Lorna menyerahkan ponselnya.
Dewa kemudian menjelaskan tempat yang didatanginya kemarin sore kepada Komang. Dan memintanya untuk membawa Grace, Rahma dan Titi terlebih dulu ke tempat itu. Dirinya dan Lorna akan menyusul, karena mereka sudah ada kendaraan yang mereka sewa kemarin.
"Tahu, tempatnya kan?"
"Beres, De!"
"Kita ketemu di sana!"
"Oke!"
Lorna lantas menelpon Titi untuk ikut serta. Dalam perjalanan jangan lupa membeli buah-buahan, makanan dan minuman.
Lorna melemparkan ponselnya ke samping. Segera menindih tubuh Dewa yang menyambutnya dengan membelai wajahnya. Meski Lorna belum mandi. Tubuh dan nafas gadis itu terasa harum dan segar, barangkali lantaran gadis itu merawat diri dengan baik sehingga tak segan-segan dirinya untuk memilin bibirnya yang terasa manis.
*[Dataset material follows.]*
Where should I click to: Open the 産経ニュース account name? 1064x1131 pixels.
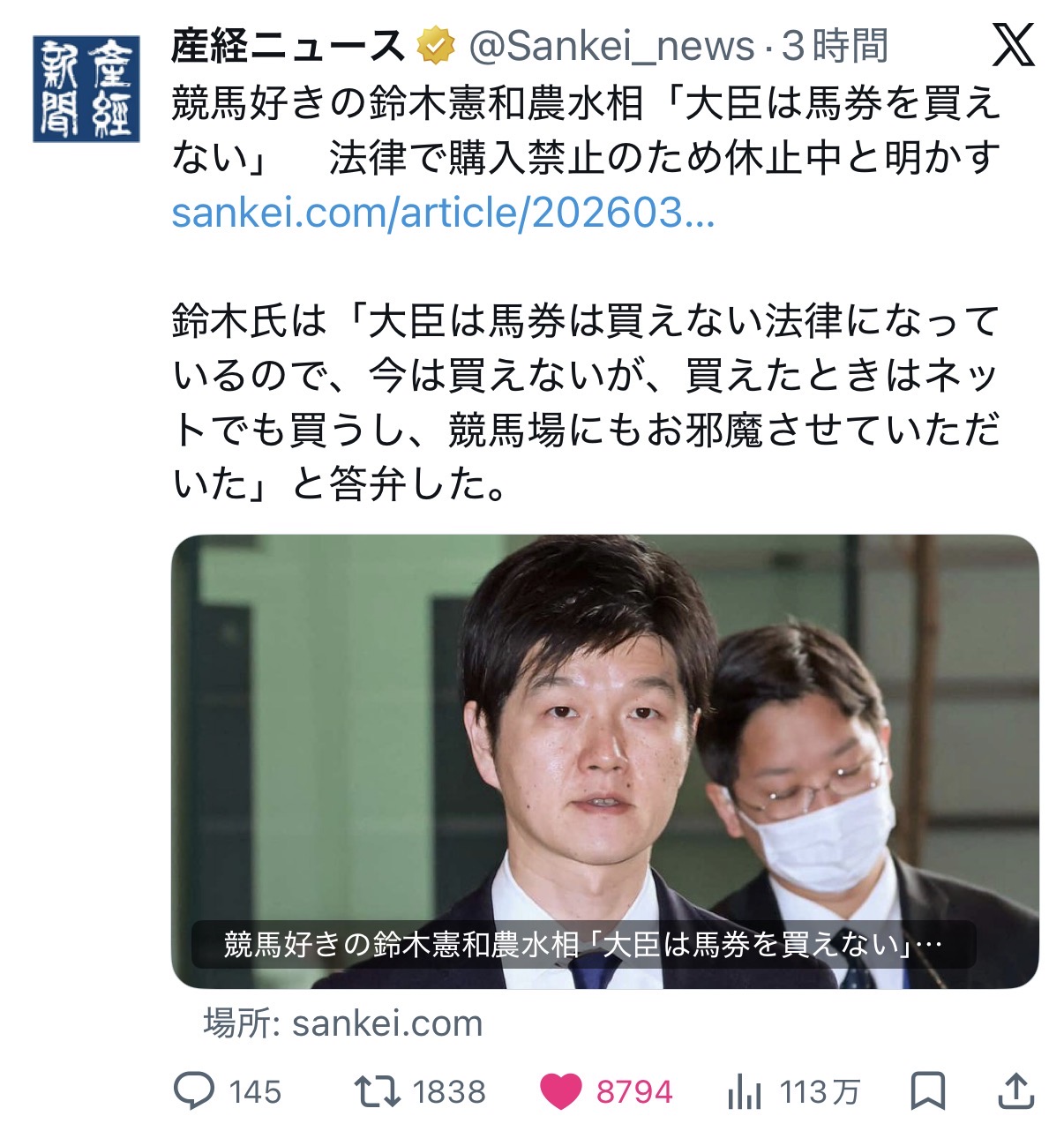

Sesaat kemudian keduanya sudah bergumul dalam sergapan gairah yang menggelegak. Suhunya meningkat seiring dengan naiknya mentari menuju titik kulminasi di langit siang. Yang temperaturnya demikian membakar, menguras keringat hingga mengucur deras. Yang membuat lemas hingga kehilangan tenaga. Laiknya daun yang kemudian layu kekurangan air.
Sesaat kemudian keduanya terkapar dengan dada menyisakan gerakan naik turun. Terbaring laiknya adam dan hawa yang baru saja tercipta. Polos tanpa selubung penutup. Eva pun lenyai dalam dekapan di dada adam.
Saat semuanya reda dan ingin segera membersihkan diri. Lorna ingin mandi dan memintanya dengan manja untuk menggendongnya ke kamar mandi.
"Gendong Lorna ke kamar mandi, De."
Dewa pun lantas menggendongnya ke dalam kamar mandi. Lalu bersama-sama berendam dan bercinta kembali. Betapa indahnya hidup dengan cinta. Membuat tiada bosan untuk selalu bercinta.


* klarap : sebangsa cicak yang memiliki selaput sayap pada sisi badannya, yang digunakannya untuk terbang, seperti halnya tupai terbang.